Wilder zawsze gra pewnego siebie, bo ma ku temu powody. Obecnie może wieść spokojne życie bo w ringu zarobił już miliony. Okazuje się, że nie zawsze tak było. Przed zbliżającą się walką z Tysonem Fury'm, Amerykanin udzielił szczerego wywiadu dla BT Sport. Wilder wyjawił, że kilka lat temu nosił się z zamiarem popełnienia samobójstwa. Miał ogromne problemy, aby wiązać koniec z końcem.

W dodatku musiał stawić czoła ogromnym problemom. Jego córka Naieya urodziła się z rozczepieniem kręgosłupa. - Był to najtrudniejszy moment w moim życiu. Wszyscy chcemy, aby nasze dzieci rodziły się zdrowe. Ale moja najstarsza córka przyszła na świat chora. Ja sam byłem jeszcze dzieckiem i ledwo wiązałem koniec z końcem. Pieniądze przeciekały mi przez palce przez rachunki, leki i to wszystko... - opowiedział Wilder.

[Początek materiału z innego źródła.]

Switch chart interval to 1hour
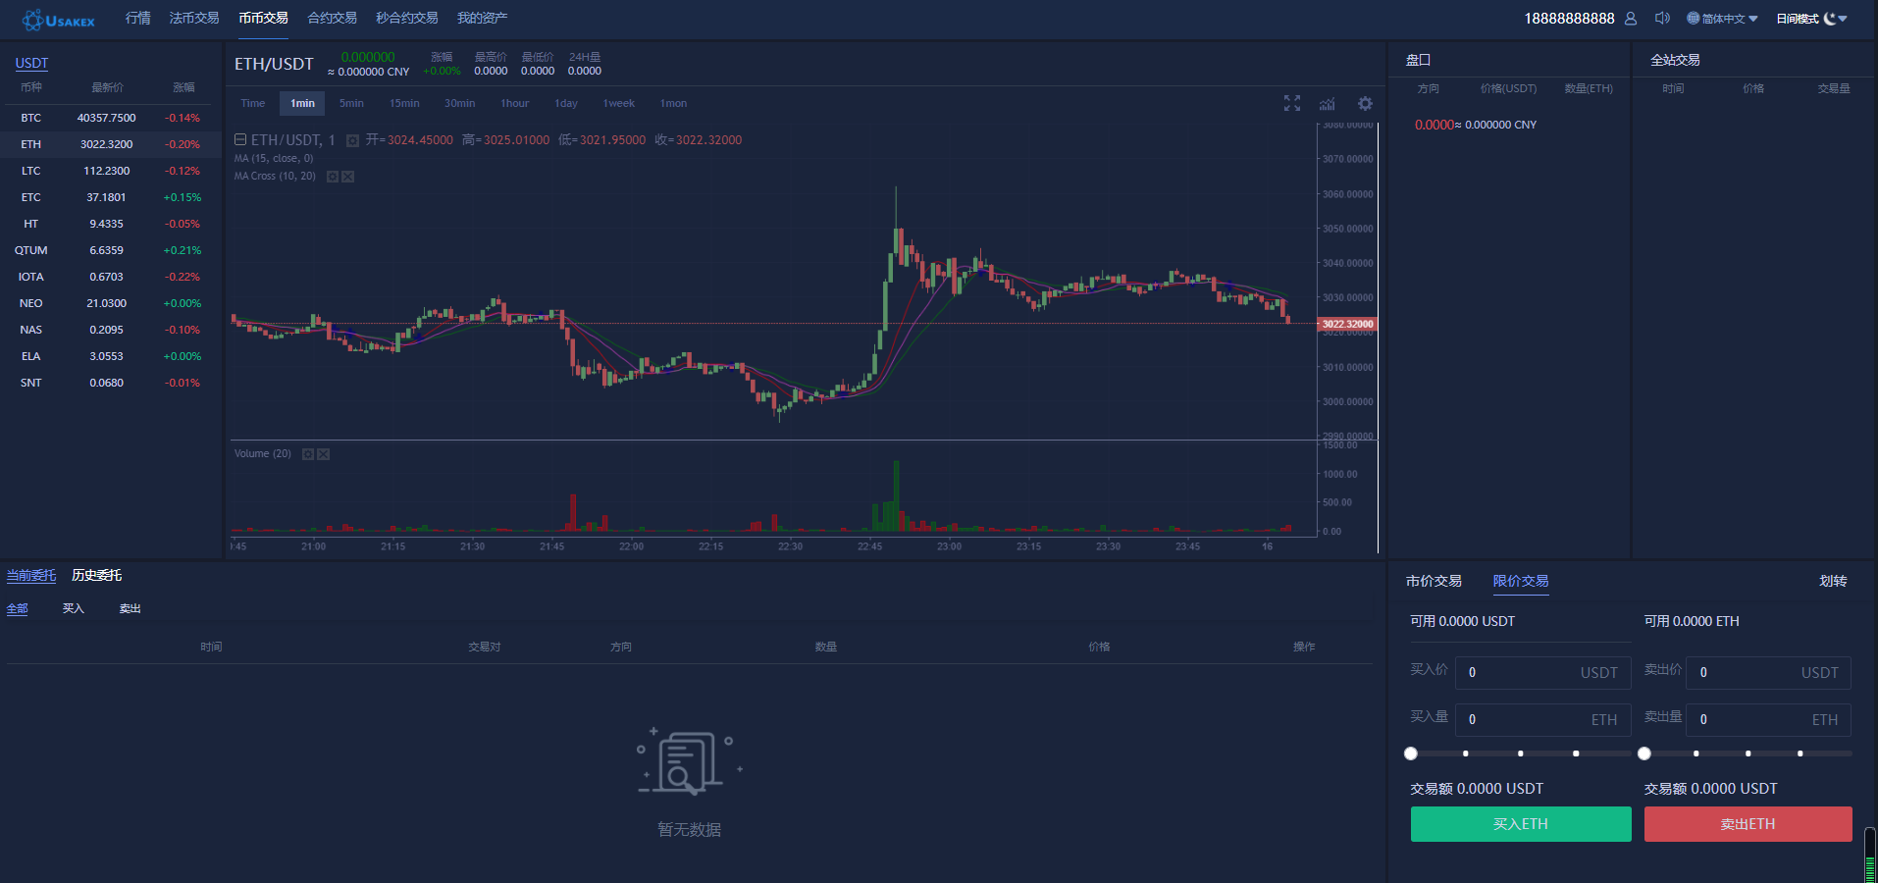1878x883 pixels. pos(514,103)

Tak trudne momenty pchnęły go do czarnych myśli. - Dużo rzeczy przewijało mi się przez głowę. Myślałem, że jedyne rozwiązanie to odebranie sobie życia. W takich chwilach nie myślisz o innych, wyłącznie o sobie. Miałem już pistolet w dłoni - wyjawił. Na szczęście nie skorzystał z pistoletu i postanowił zmienić swoje życie. Rewanżowa walka z Fury'm odbędzie się 22 lutego.